Every line of the listing must be repeated exactly.

------------------------------------------------------------------------

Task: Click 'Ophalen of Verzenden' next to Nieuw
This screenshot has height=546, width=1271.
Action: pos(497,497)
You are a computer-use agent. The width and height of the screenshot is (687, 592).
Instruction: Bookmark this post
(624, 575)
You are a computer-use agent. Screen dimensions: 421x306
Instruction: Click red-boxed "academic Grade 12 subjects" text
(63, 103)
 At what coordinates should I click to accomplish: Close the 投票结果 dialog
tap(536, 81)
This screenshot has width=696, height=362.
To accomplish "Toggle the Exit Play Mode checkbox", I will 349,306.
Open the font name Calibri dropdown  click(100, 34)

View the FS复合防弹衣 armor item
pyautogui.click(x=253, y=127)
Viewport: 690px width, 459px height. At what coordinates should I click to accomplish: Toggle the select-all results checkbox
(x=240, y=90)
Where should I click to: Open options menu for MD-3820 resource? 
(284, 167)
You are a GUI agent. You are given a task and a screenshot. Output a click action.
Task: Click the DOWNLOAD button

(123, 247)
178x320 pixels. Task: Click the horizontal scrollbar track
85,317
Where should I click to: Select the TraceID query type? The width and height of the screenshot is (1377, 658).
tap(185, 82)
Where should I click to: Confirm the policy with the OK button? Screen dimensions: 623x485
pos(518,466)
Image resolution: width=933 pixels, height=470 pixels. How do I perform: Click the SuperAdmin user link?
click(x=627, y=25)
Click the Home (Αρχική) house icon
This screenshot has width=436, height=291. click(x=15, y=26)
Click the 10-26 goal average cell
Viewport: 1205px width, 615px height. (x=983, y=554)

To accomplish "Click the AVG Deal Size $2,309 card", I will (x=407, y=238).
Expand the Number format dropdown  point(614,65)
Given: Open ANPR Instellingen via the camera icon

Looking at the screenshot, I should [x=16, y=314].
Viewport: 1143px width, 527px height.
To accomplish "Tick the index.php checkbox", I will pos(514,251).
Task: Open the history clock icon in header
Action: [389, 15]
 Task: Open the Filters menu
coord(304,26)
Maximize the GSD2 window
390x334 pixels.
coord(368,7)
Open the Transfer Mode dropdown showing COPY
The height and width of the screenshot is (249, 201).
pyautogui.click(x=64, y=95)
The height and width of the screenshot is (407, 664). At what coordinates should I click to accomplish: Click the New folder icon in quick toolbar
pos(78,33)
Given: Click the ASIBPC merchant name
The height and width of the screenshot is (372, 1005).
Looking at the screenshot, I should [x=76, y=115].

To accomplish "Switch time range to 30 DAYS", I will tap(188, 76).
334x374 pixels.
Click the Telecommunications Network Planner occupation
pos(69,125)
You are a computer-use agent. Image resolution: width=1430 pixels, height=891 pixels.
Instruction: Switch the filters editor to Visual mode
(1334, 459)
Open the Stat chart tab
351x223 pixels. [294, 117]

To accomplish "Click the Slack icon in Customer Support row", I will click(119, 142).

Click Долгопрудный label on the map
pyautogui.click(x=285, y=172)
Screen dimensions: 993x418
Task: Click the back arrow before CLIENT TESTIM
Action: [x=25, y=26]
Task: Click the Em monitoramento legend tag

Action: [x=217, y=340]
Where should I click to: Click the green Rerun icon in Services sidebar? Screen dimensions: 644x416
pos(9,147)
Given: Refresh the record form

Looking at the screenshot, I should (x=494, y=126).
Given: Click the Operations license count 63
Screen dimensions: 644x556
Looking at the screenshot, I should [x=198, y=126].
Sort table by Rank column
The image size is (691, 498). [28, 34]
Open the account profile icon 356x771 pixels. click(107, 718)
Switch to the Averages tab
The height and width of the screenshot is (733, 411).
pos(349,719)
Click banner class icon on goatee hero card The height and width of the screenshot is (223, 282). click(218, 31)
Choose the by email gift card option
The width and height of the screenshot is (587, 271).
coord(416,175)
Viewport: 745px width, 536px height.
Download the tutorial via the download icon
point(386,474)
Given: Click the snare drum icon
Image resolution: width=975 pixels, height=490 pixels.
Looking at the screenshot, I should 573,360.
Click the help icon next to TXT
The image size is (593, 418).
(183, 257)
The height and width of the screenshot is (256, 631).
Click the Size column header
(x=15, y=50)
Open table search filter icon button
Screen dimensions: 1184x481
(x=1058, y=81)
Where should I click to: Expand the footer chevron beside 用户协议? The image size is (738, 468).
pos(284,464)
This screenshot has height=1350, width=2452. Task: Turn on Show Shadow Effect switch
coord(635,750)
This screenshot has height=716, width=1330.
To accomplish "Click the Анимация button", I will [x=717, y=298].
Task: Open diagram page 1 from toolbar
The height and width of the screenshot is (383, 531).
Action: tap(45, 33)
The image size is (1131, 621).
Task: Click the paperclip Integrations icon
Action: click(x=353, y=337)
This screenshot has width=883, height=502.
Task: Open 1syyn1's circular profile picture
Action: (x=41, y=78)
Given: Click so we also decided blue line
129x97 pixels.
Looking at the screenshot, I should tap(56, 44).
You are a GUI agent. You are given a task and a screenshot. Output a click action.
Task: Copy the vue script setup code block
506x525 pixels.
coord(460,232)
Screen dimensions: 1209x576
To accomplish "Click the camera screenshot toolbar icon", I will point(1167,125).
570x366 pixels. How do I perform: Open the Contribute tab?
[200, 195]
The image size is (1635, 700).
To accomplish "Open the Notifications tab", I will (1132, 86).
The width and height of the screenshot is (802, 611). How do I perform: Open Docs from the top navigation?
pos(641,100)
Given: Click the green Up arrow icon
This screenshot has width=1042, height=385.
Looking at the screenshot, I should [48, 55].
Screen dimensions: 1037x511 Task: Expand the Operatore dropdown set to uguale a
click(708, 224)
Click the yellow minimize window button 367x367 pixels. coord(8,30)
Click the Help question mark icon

------------------------------------------------------------------------

**Answer space**
Task: Click 'Ophalen of Verzenden' next to Nieuw
This screenshot has height=546, width=1271.
Action: pos(497,497)
You are a computer-use agent. The width and height of the screenshot is (687, 592).
Instruction: Bookmark this post
(624, 575)
You are a computer-use agent. Screen dimensions: 421x306
Instruction: Click red-boxed "academic Grade 12 subjects" text
(63, 103)
 At what coordinates should I click to accomplish: Close the 投票结果 dialog
tap(536, 81)
This screenshot has width=696, height=362.
To accomplish "Toggle the Exit Play Mode checkbox", I will 349,306.
Open the font name Calibri dropdown  click(100, 34)

View the FS复合防弹衣 armor item
pyautogui.click(x=253, y=127)
Viewport: 690px width, 459px height. At what coordinates should I click to accomplish: Toggle the select-all results checkbox
(x=240, y=90)
Where should I click to: Open options menu for MD-3820 resource? 
(284, 167)
You are a GUI agent. You are given a task and a screenshot. Output a click action.
Task: Click the DOWNLOAD button

(123, 247)
178x320 pixels. Task: Click the horizontal scrollbar track
85,317
Where should I click to: Select the TraceID query type? The width and height of the screenshot is (1377, 658).
tap(185, 82)
Where should I click to: Confirm the policy with the OK button? Screen dimensions: 623x485
pos(518,466)
Image resolution: width=933 pixels, height=470 pixels. How do I perform: Click the SuperAdmin user link?
click(x=627, y=25)
Click the Home (Αρχική) house icon
This screenshot has width=436, height=291. click(x=15, y=26)
Click the 10-26 goal average cell
Viewport: 1205px width, 615px height. (x=983, y=554)

To accomplish "Click the AVG Deal Size $2,309 card", I will (x=407, y=238).
Expand the Number format dropdown  point(614,65)
Given: Open ANPR Instellingen via the camera icon

Looking at the screenshot, I should [x=16, y=314].
Viewport: 1143px width, 527px height.
To accomplish "Tick the index.php checkbox", I will pos(514,251).
Task: Open the history clock icon in header
Action: [389, 15]
 Task: Open the Filters menu
coord(304,26)
Maximize the GSD2 window
390x334 pixels.
coord(368,7)
Open the Transfer Mode dropdown showing COPY
The height and width of the screenshot is (249, 201).
pyautogui.click(x=64, y=95)
The height and width of the screenshot is (407, 664). At what coordinates should I click to accomplish: Click the New folder icon in quick toolbar
pos(78,33)
Given: Click the ASIBPC merchant name
The height and width of the screenshot is (372, 1005).
Looking at the screenshot, I should [x=76, y=115].

To accomplish "Switch time range to 30 DAYS", I will tap(188, 76).
334x374 pixels.
Click the Telecommunications Network Planner occupation
pos(69,125)
You are a computer-use agent. Image resolution: width=1430 pixels, height=891 pixels.
Instruction: Switch the filters editor to Visual mode
(1334, 459)
Open the Stat chart tab
351x223 pixels. [294, 117]

To accomplish "Click the Slack icon in Customer Support row", I will click(119, 142).

Click Долгопрудный label on the map
pyautogui.click(x=285, y=172)
Screen dimensions: 993x418
Task: Click the back arrow before CLIENT TESTIM
Action: [x=25, y=26]
Task: Click the Em monitoramento legend tag

Action: [x=217, y=340]
Where should I click to: Click the green Rerun icon in Services sidebar? Screen dimensions: 644x416
pos(9,147)
Given: Refresh the record form

Looking at the screenshot, I should (x=494, y=126).
Given: Click the Operations license count 63
Screen dimensions: 644x556
Looking at the screenshot, I should [x=198, y=126].
Sort table by Rank column
The image size is (691, 498). [28, 34]
Open the account profile icon 356x771 pixels. click(107, 718)
Switch to the Averages tab
The height and width of the screenshot is (733, 411).
pos(349,719)
Click banner class icon on goatee hero card The height and width of the screenshot is (223, 282). click(218, 31)
Choose the by email gift card option
The width and height of the screenshot is (587, 271).
coord(416,175)
Viewport: 745px width, 536px height.
Download the tutorial via the download icon
point(386,474)
Given: Click the snare drum icon
Image resolution: width=975 pixels, height=490 pixels.
Looking at the screenshot, I should 573,360.
Click the help icon next to TXT
The image size is (593, 418).
(183, 257)
The height and width of the screenshot is (256, 631).
Click the Size column header
(x=15, y=50)
Open table search filter icon button
Screen dimensions: 1184x481
(x=1058, y=81)
Where should I click to: Expand the footer chevron beside 用户协议? The image size is (738, 468).
pos(284,464)
This screenshot has height=1350, width=2452. Task: Turn on Show Shadow Effect switch
coord(635,750)
This screenshot has height=716, width=1330.
To accomplish "Click the Анимация button", I will [x=717, y=298].
Task: Open diagram page 1 from toolbar
The height and width of the screenshot is (383, 531).
Action: tap(45, 33)
The image size is (1131, 621).
Task: Click the paperclip Integrations icon
Action: click(x=353, y=337)
This screenshot has width=883, height=502.
Task: Open 1syyn1's circular profile picture
Action: (x=41, y=78)
Given: Click so we also decided blue line
129x97 pixels.
Looking at the screenshot, I should tap(56, 44).
You are a GUI agent. You are given a task and a screenshot. Output a click action.
Task: Copy the vue script setup code block
506x525 pixels.
coord(460,232)
Screen dimensions: 1209x576
To accomplish "Click the camera screenshot toolbar icon", I will point(1167,125).
570x366 pixels. How do I perform: Open the Contribute tab?
[200, 195]
The image size is (1635, 700).
To accomplish "Open the Notifications tab", I will (1132, 86).
The width and height of the screenshot is (802, 611). How do I perform: Open Docs from the top navigation?
pos(641,100)
Given: Click the green Up arrow icon
This screenshot has width=1042, height=385.
Looking at the screenshot, I should [48, 55].
Screen dimensions: 1037x511 Task: Expand the Operatore dropdown set to uguale a
click(708, 224)
Click the yellow minimize window button 367x367 pixels. coord(8,30)
Click the Help question mark icon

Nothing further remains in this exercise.